* Task goal:
Please read the odour study excerpt and answer: under which combination of conditions were the effects strongest?

The most powerful test of the hedonic congruence hypothesis was found in significant three-way interactions of Odour, Subject Matter, and Style for Odour-evoked Images, F(1, 30) = 8.99, p < .01, Odour-evoked Feelings, F(1, 30) = 6.63, p < .02, and Odour Brings the Story to Life, F(1, 30) = 15.38, p < .001, scales. The results in Figure 2 all make the same point in support of the hypothesis and the interactions arise because virtually all of the activity appears to be concentrated in two key cells. The effects were strongest when Subject Matter was Positive, Style was Engaged and the Odour was Pleasant, and weakest when Subject Matter was Positive, Style was Engaged but the Odour was Unpleasant. Accordingly, subjects experienced the most Odour-evoked Images (Figure 2a) and Feelings (Figure 2b), and Odour Brings the Story to Life most (Figure 2c), when the hedonic odour context fit with the Positive Subject Matter and Engaging Style (i.e., odour was Pleasant), and was minimised when it did not fit (i.e., odour was Unpleasant). This interaction was not obtained when the Subject Matter was Negative, the ultimate anchoring effect.

* Given data:
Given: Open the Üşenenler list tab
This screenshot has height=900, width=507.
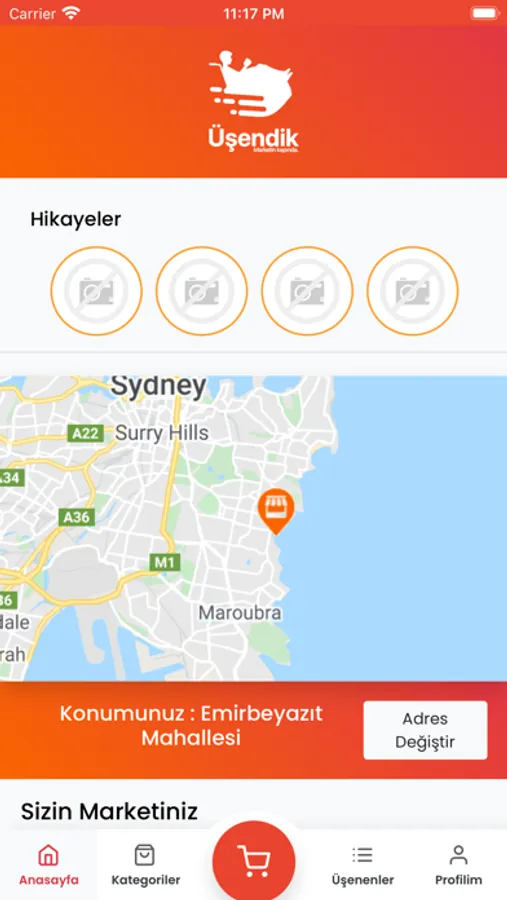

* Task solution:
When Subject Matter was Positive, Style was Engaged, and the Odour was Pleasant.